Cautelosamente, com a ponteira do guarda-chuva, Silvério empurrou a porta, chamando:

-Eh! tia Maria... Olá, rapariga!

E na fenda entreaberta apareceu uma moça, muito alta, escura e suja, com uns tristes olhos pisados, que se espantaram para nós, serenamente.

-Então como vai tua mãe? Abre lá a porta, que estão aqui estes senhores...

Ela abriu, lentamente, e ia murmurando numa voz dolente e arrastada mas sem queixume, que um vago, resignado sorriso acompanhava:

-Ora, coitada! como há de ir? Malzinha... malzinha.

E dentro, num gemido que subia como do chão, de entre abafos, amodorrado e lento, a mãe repetiu a desconsolada queixa:

-Ai! para aqui estou, e malzinha, malzinha!...

O Silvério, sem passar da porta, com o guarda-chuva em riste, meio aberto, como um escudo contra a infecção, lançou uma consolação vaga:

-Não há de ser nada, tia Maria!... Isso foi friagem! Não foi senão friagem!

E, sobre o ombro de Jacinto, encolhido:

-Já V. Exª vê... Muita miséria! Até lhe chove lá dentro.

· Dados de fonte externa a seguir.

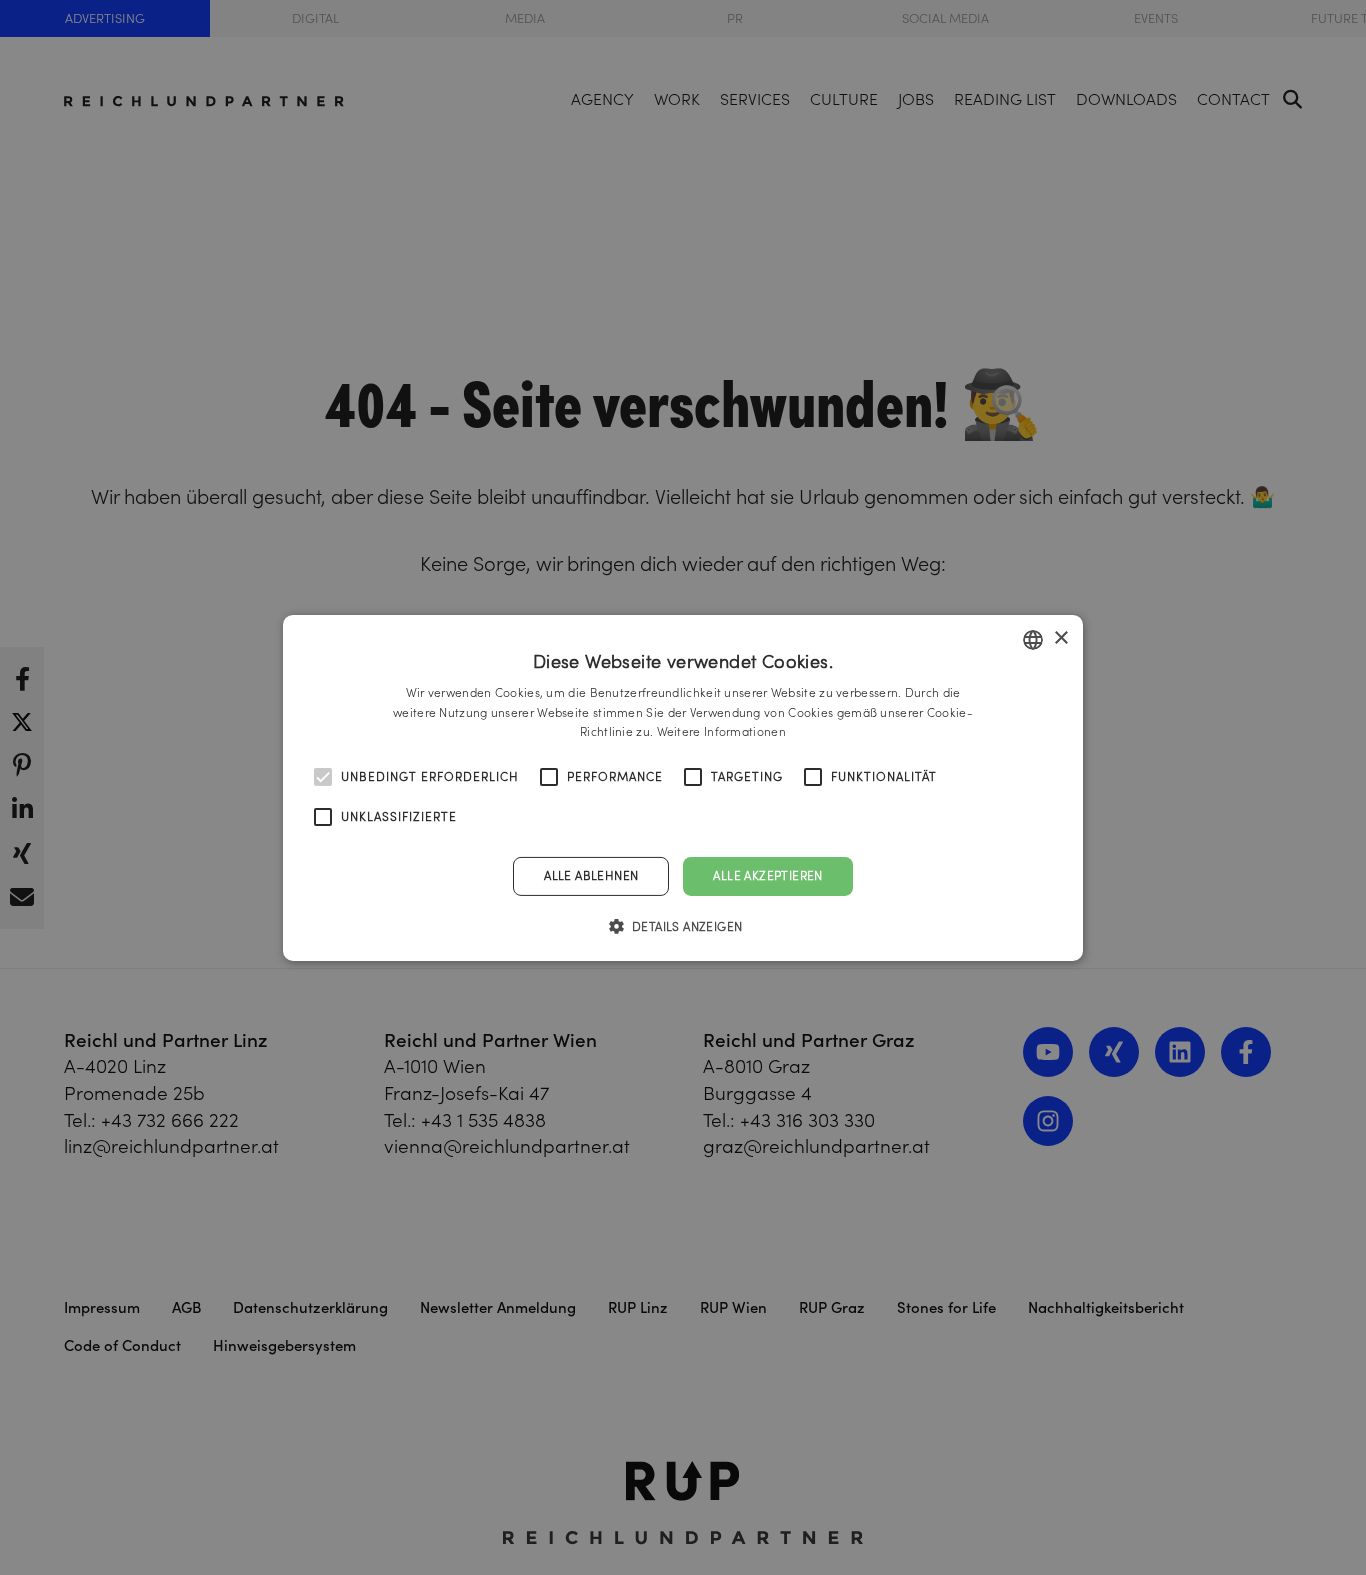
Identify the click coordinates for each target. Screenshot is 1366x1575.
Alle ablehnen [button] (591, 875)
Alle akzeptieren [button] (767, 875)
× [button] (1060, 638)
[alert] (683, 787)
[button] (683, 926)
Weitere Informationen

E, no pedaço de chão que viam, chão de terra batida, uma mancha úmida reluzia, da chuva pingada de uma telha rota. A parede, coberta de fuligem, das longas fumaraças da lareira, era tão negra como o chão. E aquela penumbra suja parecia atulhada, numa desordem escura, de trapos, de cacos, de restos de coisas, onde só mostravam forma compreensível uma arca de pau negro, e pôr cima, pendurado dum prego, entre uma serra e uma candeia, um grosso saiote escarlate.

Então Jacinto, muito embaraçado, murmurou abstraidamente:

-Está bem, está bem...

E largou pelo campo para o lado do alpendre como se fugisse, enquanto Silvério decerto revelava à rapariga, a presença augusta do “fidalgo”, porque a sentimos, da porta, levantar a voz dolorida:

-Ai! Nosso Senhor lhe dê muita boa sorte! Nosso Senhor o acompanhe!

Quando o Silvério, com as grandes passadas das suas grandes botas, nos colheu, no meio do campo, Jacinto parara, olhava para mim, com os dedos trêmulos a torturar o bigode, e murmurava:

-É horrível, Zé Fernandes, é horrível!

Ao lado, o vozeirão do Silvério trovejou:

-Que queres tu outra vez, rapaz? Vai para a tua mãe, criatura!